Ziehen Hersteller bei Festbetragsabsenkungen nicht mit, müssen die Patienten die Differenz aus eigener Tasche bezahlen. Zum 1. April sinkt unter anderem der Erstattungspreis für Humaninsulin. Die Hersteller haben ihre Preise gesenkt, doch Sanofi-Aventis hat für sein Präparat Insuman zu spät gemeldet. Damit die Patienten nicht aufzahlen müssen, hat der Hersteller den Kassen die Übernahme der Kosten angeboten. Die bitten die Apotheker um Hilfe bei der Umsetzung.
Die Preissenkung von Insuman wird erst am 15. April in der Software gelistet sein. Entweder hat Sanofi wirklich den Stichtag verpasst oder darauf spekuliert, dass weitere Hersteller bei ihrem alten Preis bleiben. Jetzt kommt die Absenkung zwei Wochen zu spät und Aufzahlungen werden fällig. Betroffen sind 18 PZN, wobei sich in vier Fällen der Festbetrag nicht geändert hat. Sanofi hat einer Sprecherin zufolge allen Kassen angeboten, die Mehrkosten in dieser Zwischenzeit zu übernehmen.
Ein Sprecher des AOK-Bundesverbands bestätigte auf Nachfrage, dass für alle AOKen eine entsprechende Übereinkunft mit dem Hersteller erzielt wurde. Um dies in der Praxis umzusetzen, benötigen die Kassen die Hilfe der Apotheker. Man befinde sich in Gesprächen mit den Apothekern, damit die Versicherten nicht mit der Aufzahlung belastet würden, so der Sprecher.
Die AOK Nordost hat den Apothekern bereits eine konkrete Lösung vorgeschlagen und bittet um deren Mithilfe. Sie sollen auf die Aufzahlung verzichten und erhalten dafür von der Kasse eine Gutschrift über die Differenz zwischen Festbetrag und Listenpreis.
Statt das Geld beim Patienten einzufordern, sollen die Apotheken das Rezept zusätzlich mit der Sonder-PZN für Nichtverfügbarkeit mit der 5 als Zusatz bedrucken. Als Abgabepreis soll unter der PZN der Festbetrag aufgedruckt werden, wie er standardmäßig von der Warenwirtschaft vorgeschlagen wird.
Die AOK will diese Rezepte bei der Abrechnung dann herausfiltern: „Anhand der Abrechnungsdaten erkennen wir, dass Sie auf die Mehrkosten verzichtet haben“, heißt es in einem Schreiben an Apotheken. Die Gutschrift soll mit der nächstmöglichen Rechnung erfolgen, vorgesehen ist der Juli. Sollte der Patient doch eine Zuzahlung geleistet haben, könne er sich auch direkt bei seiner Kasse melden und bekomme den Betrag dann erstattet, so der AOK-Sprecher.
Die AOK Nordwest hat ebenfalls eine Lösung mit Gutschrift gefunden: Die Apotheke sollen keine Mehrkosten kassieren und auf dem Rezept zusätzlich „88: Verzicht auf Aufzahlung“ vermerken sowie den Festbetrag bedrucken. Die Differenz zwischen diesem und dem Apothekenverkaufspreis wird die AOK Nordwest der Apotheken dann gutschreiben.
Der Apothekerverband Westfalen (AVWL) empfiehlt seinen Mitgliedern, eine Kopie der Verordnung aufzubewahren und den Eingang der Gutschrift zu überprüfen. Alternativ könne der Patient auch mit einer Quittung über die Aufzahlung zu seiner Kasse geschickt werden.

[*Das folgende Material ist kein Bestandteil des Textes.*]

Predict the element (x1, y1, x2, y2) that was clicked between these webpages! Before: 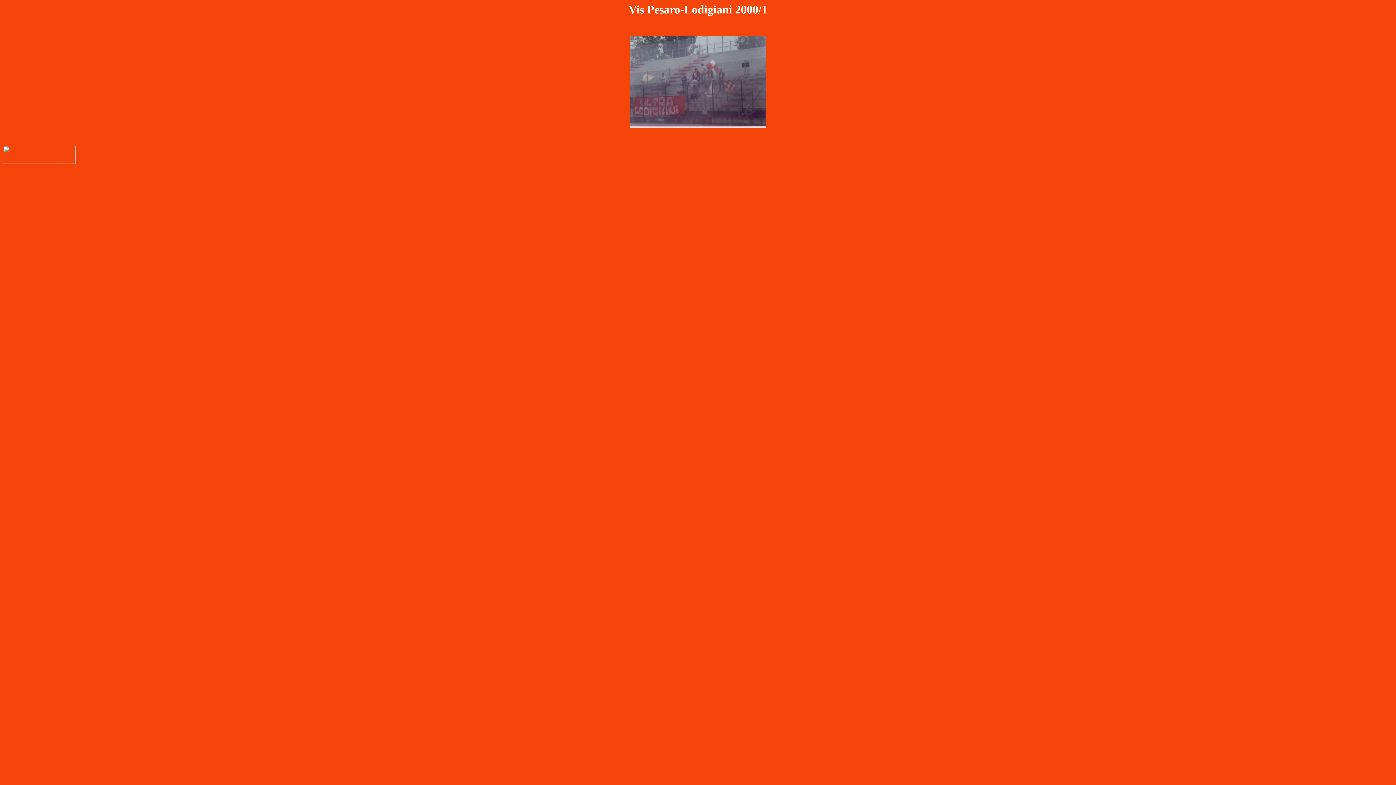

Im Ersatzkassenlager ist man dem Vernehmen nach nicht begeistert von dem Angebot des Herstellers. Der Verwaltungsaufwand sei viel zu hoch angesichts der relativ geringen Beträge. So betrage die Aufzahlung im Höchstfall 6,56 Euro, in zwei Fällen dagegen lediglich 11 Cent. Sanofi habe nur angeboten, sich an den Verwaltungskosten zu beteiligen – allerdings nur in Höhe eines Bruchteils der Mehrkosten. Bei den geringen Aufzahlungen sei der Aufwand der Kasse niemals gedeckt.

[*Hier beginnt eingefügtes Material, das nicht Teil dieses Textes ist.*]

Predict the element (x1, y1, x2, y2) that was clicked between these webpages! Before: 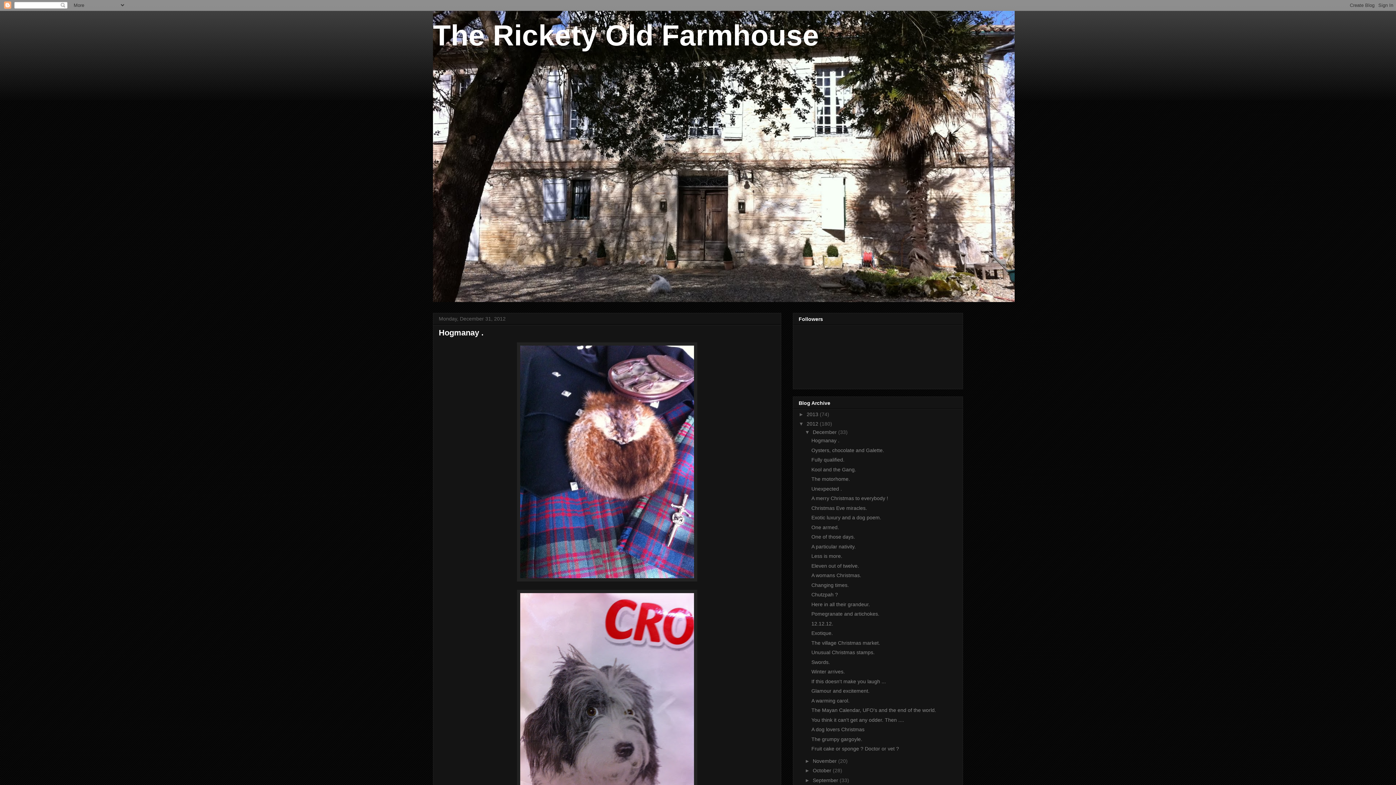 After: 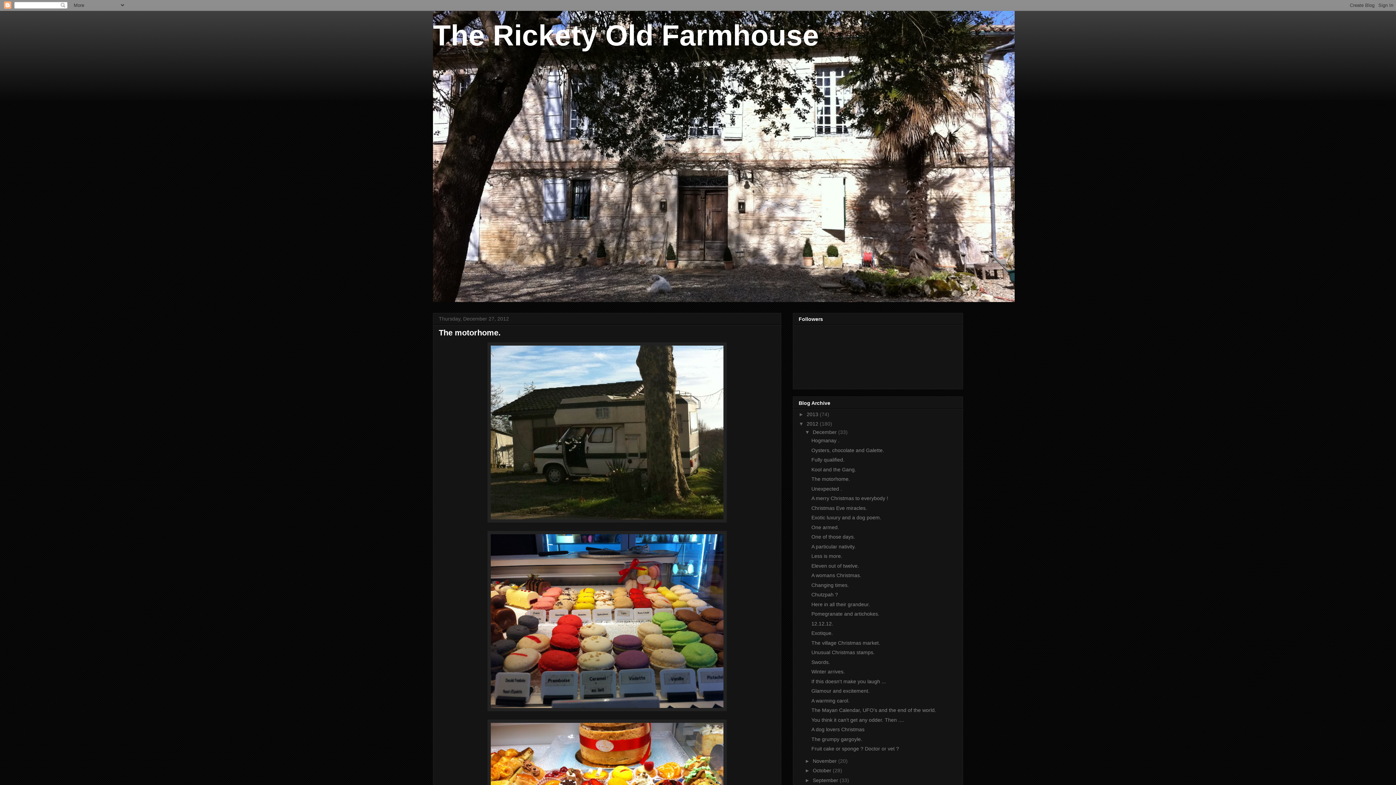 Action: bbox: (811, 476, 850, 482) label: The motorhome.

Daher wird schon über eine einfachere Lösung nachgedacht. Bis zur Preisumstellung von Sanofi am 15. April liegen gerade einmal neun Werktage, an denen die Aufzahlung fällig werden könnte. Die Apotheken könnten – so die Überlegung – die Rezepte erst am 15. bedrucken, dann mit dem neuen Preis auf Festbetragsebene. Ohnehin gehen die Kassen davon aus, dass viele Diabetiker sich bevorratet haben. Die Absatzzahlen für Humaninsulin sind kurz vor der Festbetragsabsenkung bereits gestiegen.